Saturday, January 19, 2013

Flashlight crap on other blogs.

I was just reading on someone else's flashlight blog that had a bunch of flashy pictures that explained a lot about the components in a flashlight and very little about flashlights.  The writer explained that a good flashlight will always light and should never need to banged against your hand to work.  Total Bullocks.

Once again all flashlights are about electrical connections.  Any flashlight that depends on spring loaded contact will have corrosion issues and banging it against your hand can help it work.

WTF does that mean?

Most, not all flashlights, depend on wire springs that provide pressure to improve electrical contact between the various parts of the flashlight.  The tension of the spring is important.  The stronger the spring the more likely there is to be contact between the various components.

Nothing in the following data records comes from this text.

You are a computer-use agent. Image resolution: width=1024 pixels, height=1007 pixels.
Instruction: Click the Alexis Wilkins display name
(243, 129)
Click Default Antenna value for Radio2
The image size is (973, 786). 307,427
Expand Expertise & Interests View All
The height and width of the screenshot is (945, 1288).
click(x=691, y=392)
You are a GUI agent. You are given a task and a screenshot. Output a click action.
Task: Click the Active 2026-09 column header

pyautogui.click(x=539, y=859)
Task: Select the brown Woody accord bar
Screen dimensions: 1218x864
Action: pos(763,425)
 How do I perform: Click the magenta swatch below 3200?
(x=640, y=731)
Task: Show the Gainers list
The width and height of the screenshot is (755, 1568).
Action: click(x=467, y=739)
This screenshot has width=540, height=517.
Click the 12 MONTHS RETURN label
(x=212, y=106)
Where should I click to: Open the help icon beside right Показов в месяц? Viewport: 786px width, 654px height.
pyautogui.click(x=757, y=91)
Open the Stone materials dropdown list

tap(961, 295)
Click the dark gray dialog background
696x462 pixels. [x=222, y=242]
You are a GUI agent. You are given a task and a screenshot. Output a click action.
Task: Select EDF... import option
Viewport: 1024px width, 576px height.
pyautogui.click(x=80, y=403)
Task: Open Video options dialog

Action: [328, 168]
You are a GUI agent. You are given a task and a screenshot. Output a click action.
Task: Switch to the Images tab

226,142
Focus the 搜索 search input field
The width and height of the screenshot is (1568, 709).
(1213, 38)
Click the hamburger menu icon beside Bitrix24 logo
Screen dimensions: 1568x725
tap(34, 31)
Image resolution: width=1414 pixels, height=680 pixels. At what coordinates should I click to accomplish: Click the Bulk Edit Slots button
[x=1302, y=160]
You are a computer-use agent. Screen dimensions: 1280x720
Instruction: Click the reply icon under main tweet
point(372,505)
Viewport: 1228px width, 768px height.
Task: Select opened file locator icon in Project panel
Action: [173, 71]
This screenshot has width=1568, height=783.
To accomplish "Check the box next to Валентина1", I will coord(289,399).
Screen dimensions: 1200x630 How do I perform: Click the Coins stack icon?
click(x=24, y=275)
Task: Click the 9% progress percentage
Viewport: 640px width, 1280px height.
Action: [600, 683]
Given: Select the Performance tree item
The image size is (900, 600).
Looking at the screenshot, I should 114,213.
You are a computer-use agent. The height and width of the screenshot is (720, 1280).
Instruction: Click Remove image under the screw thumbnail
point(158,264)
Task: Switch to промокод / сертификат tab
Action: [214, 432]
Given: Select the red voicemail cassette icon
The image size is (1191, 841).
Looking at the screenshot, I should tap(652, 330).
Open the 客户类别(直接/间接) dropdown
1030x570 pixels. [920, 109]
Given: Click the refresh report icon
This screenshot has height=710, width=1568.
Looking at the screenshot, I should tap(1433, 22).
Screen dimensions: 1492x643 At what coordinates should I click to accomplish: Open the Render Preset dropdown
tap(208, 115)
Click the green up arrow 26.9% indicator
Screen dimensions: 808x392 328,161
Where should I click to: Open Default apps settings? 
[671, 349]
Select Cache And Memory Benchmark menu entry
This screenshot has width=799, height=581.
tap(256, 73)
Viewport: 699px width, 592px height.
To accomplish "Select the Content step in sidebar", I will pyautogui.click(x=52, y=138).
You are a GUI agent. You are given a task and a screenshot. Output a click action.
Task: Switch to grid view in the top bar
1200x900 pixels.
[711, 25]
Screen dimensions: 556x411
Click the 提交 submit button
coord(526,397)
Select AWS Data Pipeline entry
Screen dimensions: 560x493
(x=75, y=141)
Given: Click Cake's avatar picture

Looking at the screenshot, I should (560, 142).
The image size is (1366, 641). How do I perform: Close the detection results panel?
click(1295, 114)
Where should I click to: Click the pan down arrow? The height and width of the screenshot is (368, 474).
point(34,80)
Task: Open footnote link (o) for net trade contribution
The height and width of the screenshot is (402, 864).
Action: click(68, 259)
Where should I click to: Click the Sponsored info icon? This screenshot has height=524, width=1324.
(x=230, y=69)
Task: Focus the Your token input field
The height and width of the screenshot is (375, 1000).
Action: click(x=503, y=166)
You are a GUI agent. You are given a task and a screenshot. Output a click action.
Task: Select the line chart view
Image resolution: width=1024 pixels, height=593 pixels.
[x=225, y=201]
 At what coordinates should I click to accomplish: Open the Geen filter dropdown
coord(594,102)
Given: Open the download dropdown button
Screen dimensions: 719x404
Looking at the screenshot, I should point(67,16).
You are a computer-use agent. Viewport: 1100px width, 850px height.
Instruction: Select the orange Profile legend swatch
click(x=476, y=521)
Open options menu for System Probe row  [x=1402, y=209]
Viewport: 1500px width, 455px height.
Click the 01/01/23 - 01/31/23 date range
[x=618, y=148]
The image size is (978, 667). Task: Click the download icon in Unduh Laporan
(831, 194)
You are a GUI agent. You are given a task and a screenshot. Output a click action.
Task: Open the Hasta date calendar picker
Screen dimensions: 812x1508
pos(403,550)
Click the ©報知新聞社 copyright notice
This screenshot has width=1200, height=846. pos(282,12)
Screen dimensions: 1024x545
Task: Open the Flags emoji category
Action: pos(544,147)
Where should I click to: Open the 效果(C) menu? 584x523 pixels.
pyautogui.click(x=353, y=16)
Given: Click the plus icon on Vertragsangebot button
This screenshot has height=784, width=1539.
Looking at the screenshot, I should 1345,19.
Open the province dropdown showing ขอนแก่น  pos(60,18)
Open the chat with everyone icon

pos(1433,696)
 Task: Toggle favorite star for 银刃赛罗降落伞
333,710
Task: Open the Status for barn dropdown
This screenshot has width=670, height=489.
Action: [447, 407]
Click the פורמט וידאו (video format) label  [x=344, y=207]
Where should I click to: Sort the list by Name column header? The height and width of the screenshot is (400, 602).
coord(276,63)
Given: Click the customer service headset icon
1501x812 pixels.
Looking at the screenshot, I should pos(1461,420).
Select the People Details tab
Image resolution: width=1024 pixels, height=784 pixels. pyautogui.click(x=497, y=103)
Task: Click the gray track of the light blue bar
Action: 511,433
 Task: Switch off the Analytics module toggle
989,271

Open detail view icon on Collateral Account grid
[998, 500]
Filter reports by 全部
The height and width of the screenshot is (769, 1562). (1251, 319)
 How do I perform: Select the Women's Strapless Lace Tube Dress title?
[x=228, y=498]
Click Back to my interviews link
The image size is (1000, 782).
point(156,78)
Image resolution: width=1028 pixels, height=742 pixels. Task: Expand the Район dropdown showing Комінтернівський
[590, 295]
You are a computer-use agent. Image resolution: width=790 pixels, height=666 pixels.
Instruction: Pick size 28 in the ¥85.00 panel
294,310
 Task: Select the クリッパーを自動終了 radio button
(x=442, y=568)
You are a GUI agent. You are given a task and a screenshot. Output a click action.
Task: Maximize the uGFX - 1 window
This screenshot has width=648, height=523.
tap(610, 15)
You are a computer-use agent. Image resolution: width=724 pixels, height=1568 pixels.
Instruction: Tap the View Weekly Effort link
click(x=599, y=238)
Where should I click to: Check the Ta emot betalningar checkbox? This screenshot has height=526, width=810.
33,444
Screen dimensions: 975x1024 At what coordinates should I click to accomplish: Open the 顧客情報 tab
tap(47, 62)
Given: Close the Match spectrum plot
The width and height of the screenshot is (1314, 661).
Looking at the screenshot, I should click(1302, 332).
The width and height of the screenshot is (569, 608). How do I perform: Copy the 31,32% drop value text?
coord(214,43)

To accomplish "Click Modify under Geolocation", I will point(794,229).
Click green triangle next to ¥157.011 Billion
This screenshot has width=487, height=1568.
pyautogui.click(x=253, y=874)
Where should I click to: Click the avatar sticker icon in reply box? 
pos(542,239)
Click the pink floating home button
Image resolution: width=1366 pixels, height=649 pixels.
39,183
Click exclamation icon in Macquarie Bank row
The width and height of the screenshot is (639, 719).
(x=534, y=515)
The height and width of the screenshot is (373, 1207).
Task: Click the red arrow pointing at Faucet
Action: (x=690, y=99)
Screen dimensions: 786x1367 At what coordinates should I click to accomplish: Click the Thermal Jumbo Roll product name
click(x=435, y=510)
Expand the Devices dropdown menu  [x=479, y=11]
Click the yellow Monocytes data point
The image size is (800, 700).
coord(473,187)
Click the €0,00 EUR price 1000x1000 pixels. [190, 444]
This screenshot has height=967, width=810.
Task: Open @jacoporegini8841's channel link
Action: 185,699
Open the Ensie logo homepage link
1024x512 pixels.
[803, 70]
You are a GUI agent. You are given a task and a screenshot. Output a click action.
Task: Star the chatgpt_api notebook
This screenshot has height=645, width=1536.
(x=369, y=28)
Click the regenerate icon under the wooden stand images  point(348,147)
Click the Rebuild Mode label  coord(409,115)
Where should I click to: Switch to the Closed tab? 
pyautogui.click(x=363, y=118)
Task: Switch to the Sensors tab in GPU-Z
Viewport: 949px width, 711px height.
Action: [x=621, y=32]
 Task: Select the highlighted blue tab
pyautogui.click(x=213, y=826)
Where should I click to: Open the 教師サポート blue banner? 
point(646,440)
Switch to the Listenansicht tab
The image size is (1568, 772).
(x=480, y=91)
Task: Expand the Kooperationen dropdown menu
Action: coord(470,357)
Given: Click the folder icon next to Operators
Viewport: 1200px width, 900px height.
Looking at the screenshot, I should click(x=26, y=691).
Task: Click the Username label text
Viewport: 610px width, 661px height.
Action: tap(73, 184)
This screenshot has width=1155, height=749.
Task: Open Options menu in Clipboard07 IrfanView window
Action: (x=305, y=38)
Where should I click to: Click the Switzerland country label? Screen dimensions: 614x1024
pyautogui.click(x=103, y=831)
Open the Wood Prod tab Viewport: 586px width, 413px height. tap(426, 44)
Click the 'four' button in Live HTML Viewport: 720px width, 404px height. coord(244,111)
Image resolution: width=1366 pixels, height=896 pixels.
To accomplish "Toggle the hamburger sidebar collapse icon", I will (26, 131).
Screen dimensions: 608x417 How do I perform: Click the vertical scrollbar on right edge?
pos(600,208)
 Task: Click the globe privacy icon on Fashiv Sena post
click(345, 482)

Lets look at a typical 2D cell flashlight, cheap, expensive, whatever.  The vast majority have a wire wound, helical spring, at the "bottom", two batteries, a switch, a bulb holder with a metal plate on the bottom and a bulb.

Everything made of metal corrodes, slowly for some things, very slowly in the case of gold and iridium.  The spring, the tops and bottoms of batteries, the metal piece on the bulb holder and even the body of the bulb.  That corrosion creates resistance.  The resistance causes the flashlight to stop working.  People used to carry steel wool or a scrap of leather to clean flashlight connections.  The corrosion resistance is better these days so people don't do that as much.

When you bang a flashlight against your hand, any kind or brand or expense of flashlight, the rubbing between the various components can scrap away corrosion and make the flashlight work.

Here is the funny part, corrosion depends on the materials used, the amount of humidity and if the moisture can reach the surface.  A cheap flashlight with cheap batteries and a cheap bulb can end up having nearly "perfect" connections which prevent the corrosion from forming.  An expensive flashlight with good batteries and a bulb can end up having poor connections.  The issue is manufacturing variables.

Realistically the probability have having excellent connections is better with a well made flashlight, like a Maglite, good batteries like Duracells and Maglite bulbs is better than a cheap flashlight.

Lets toss in a way for you to build a really bright, long lasting LED flashlight fairly cheaply.

First thing you need is a decent AA flashlight with a standard PR style bulb.  There are lots of these, buy one you like the looks of, that looks like it has a good switch.

The next thing you need is 2 14500 Li-ion batteries.  These are 3.6 or 3.7 volts.  These can run some money, I get mine on e-bay fairly cheaply.  Get 4 and a charger if you use your flashlight a lot.

The last thing you need is a really good "3 watt" LED bulb.  You can buy these on Amazon, SuperBrightLEDS.com or even at your local Walmart.  The bulb will run you 15-20 bucks.  Make sure you buy the bulb that handles up to 9 volts.  Some are made for 3.6 volts max.

The 14500 batteries are the same size, about, as AA batteries but they put out twice as much voltage.  Two 14500 will put out as much voltage, about, as five normal batteries 1.5v batteries.  You could use a bulb from a 5 cell Maglite in your new flashlight and the plastic reflector would last minutes.  The plastic reflector will melt.  I'm told the Garrity G-Tech cheap AA flashlight has a metal reflector and if so that would be a good thing to have.  I have not found one yet.

Put the "3 watt" led in the flashlight you purchased and then put the 2 14500 batteries in the flashlight.

My experience is that when using 7.2v or 7.4v the LED bulb will not melt a plastic reflector as long as you don't use the light more than about 30 minutes at a time and you let it cool between uses.